Islet-1 (Isl-1) is a transcription factor involved in pancreatic development, including endocrine cells within the islets. Isl-1 is expressed in a high percentage of pancreatic WDNETs. Expression is also seen in rectal (86%) and duodenal (86%) tumours. Isl-1 positivity is also seen in a small percentage of lung carcinoids and appendiceal WDNETs. By contrast, expression has been reported in only 3% of jejunal and ileal tumours [104, 110, 113, 119,120,121,122]. Overall, Isl-1 is a sensitive marker for pancreatic, rectal and duodenal WDNETs, and positivity for this marker effectively excludes an origin in the jejunum or ileum [104].

PDX1

Pancreatic and duodenal homeobox 1 (PDX1) is a transcription factor expressed in pancreatic development and is normally expressed in islet cells. Expression also occurs in duodenal epithelium in adults. A recent review has described positive staining in 54% of pancreatic and 56% of duodenal NETs, respectively. Expression in lung NETs is rare (approximately 6%) and has not been described in ileal or jejunal NETs.
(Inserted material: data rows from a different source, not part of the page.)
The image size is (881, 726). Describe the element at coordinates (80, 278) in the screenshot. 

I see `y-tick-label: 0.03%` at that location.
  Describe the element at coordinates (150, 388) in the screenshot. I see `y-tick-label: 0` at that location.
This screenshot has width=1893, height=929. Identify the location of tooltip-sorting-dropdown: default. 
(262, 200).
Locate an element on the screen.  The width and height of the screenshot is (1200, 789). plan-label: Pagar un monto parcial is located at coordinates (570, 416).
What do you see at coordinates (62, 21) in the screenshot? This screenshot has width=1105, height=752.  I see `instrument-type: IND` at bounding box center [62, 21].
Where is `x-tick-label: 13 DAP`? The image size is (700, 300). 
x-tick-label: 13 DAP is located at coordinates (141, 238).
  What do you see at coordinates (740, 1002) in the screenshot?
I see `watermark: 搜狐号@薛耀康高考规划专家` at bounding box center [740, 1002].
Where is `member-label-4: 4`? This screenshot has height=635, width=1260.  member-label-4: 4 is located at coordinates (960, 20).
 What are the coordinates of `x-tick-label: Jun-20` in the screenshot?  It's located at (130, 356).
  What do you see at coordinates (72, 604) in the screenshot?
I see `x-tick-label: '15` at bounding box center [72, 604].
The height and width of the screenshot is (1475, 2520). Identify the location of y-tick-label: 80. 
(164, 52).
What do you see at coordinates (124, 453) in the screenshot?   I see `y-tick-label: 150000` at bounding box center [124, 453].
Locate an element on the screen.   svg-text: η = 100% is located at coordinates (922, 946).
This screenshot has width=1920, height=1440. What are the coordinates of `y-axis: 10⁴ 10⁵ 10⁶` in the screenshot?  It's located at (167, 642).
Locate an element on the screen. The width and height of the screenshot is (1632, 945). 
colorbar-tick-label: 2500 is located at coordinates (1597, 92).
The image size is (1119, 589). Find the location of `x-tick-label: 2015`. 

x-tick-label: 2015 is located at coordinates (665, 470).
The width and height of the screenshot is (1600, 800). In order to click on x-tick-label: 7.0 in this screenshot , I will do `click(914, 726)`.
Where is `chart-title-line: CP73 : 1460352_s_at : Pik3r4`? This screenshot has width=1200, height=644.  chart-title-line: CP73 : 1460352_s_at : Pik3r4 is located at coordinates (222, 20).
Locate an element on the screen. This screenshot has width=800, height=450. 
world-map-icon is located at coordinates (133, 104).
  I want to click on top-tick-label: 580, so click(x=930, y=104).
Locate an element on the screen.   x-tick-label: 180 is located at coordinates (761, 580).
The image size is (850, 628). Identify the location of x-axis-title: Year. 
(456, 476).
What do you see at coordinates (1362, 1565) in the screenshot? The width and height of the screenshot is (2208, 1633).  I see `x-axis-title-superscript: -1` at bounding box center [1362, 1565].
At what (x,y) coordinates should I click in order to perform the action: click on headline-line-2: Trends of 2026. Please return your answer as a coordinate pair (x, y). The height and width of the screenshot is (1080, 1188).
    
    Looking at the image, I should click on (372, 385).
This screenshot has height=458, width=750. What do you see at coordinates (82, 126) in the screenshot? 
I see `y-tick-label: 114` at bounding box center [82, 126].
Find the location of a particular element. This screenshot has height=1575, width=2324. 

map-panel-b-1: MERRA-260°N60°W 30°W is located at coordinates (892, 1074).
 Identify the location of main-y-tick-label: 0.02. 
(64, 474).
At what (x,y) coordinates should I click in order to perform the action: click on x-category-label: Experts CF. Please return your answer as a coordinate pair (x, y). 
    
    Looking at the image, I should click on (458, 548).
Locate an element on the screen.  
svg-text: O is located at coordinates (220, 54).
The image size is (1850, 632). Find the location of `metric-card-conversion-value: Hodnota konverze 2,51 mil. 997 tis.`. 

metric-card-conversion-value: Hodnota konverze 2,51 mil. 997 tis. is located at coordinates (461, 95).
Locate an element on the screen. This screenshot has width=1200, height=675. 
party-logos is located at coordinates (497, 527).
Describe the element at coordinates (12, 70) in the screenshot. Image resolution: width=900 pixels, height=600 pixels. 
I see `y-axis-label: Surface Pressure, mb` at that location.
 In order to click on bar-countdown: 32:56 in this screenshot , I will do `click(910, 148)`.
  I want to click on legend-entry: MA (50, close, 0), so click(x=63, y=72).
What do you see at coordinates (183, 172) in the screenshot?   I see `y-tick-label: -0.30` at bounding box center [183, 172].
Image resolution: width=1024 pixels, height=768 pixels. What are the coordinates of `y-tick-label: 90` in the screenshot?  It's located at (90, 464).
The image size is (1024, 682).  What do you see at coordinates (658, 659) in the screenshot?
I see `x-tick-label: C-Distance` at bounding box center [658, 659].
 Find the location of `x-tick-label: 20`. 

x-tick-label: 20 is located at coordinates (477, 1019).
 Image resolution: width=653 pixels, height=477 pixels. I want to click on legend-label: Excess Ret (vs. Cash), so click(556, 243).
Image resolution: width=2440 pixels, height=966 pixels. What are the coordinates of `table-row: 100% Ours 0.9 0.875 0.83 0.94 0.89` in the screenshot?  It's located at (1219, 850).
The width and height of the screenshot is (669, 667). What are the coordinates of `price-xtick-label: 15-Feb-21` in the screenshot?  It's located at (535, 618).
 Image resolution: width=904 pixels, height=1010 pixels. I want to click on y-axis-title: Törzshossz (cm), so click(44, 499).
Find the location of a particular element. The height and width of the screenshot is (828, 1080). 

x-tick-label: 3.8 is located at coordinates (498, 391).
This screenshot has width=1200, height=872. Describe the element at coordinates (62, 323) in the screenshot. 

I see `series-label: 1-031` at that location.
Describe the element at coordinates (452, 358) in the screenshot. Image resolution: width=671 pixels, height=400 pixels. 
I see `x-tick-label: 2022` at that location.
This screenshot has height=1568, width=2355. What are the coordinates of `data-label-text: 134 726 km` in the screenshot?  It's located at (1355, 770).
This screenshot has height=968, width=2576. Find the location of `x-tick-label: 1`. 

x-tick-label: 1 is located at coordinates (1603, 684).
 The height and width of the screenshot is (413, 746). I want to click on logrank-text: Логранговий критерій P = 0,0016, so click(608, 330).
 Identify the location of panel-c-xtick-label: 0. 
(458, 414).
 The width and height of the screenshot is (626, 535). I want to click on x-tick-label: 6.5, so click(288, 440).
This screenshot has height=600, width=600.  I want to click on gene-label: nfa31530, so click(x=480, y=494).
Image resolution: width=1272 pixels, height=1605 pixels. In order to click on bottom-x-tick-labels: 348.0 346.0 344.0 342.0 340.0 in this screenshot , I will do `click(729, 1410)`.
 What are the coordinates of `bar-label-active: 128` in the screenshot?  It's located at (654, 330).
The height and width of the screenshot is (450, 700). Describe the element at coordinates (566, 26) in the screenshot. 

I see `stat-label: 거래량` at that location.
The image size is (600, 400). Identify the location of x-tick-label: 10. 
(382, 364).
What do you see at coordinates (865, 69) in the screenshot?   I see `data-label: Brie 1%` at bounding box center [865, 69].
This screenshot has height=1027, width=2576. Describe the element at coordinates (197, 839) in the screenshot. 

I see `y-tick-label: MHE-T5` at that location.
There is relatively limited data for other sites, but some gastric, appendiceal and rectal NETs have been shown to be positive for PDX1 [96, 101, 103, 106, 120].

PSAP

While PSAP is most commonly used to determine if a carcinoma is of prostatic origin, expression occurs in 80–90% of rectal neuroendocrine tumours and in up to 20% of jejunal and ileal tumours [104, 110, 123, 124].

p16 and HPV Studies

While most cervical high-grade neuroendocrine carcinomas are diffusely positive with p16 due to the association with high-risk HPV, this marker is of limited value in determining the site of origin since neuroendocrine carcinomas arising at many sites can be diffusely positive secondary to non-HPV-related mechanisms which result in disruption of the retinoblastoma pathway. For example, a recent study of 19 high-grade neuroendocrine carcinomas of the head and neck region (all were HPV negative) showed 14 to be diffusely p16 positive [125•]. The demonstration of HPV within a tumour by molecular methods may be of value in establishing a cervical origin when this is in the differential diagnosis, although neuroendocrine carcinomas at other sites are occasionally HPV related.

Conclusions

Neuroendocrine neoplasms are uncommon or rare at all sites in the female genital tract and often, but not always, arise in association with other tumours. In the ovary, carcinoid tumours which usually arise in dermoid cysts are the most common neuroendocrine neoplasm and almost always behave in a benign fashion. In the uterus (endometrium and cervix), high-grade neuroendocrine carcinomas are most common and exhibit extremely aggressive behaviour. The terminology of neuroendocrine tumours at all sites in the female genital tract (endometrium, cervix, vagina, vulva) except for the ovary has evolved in recent years to match that used for gastrointestinal neuroendocrine neoplasms. It is hoped that the next WHO Classification will change the terminology of ovarian neuroendocrine neoplasms to standardise the terminology at all sites within the female genital tract. Given the recent advent of multidisciplinary teams dealing with neuroendocrine neoplasms at all sites, the development of standardised terminologies across various sites will be an important development in patient care.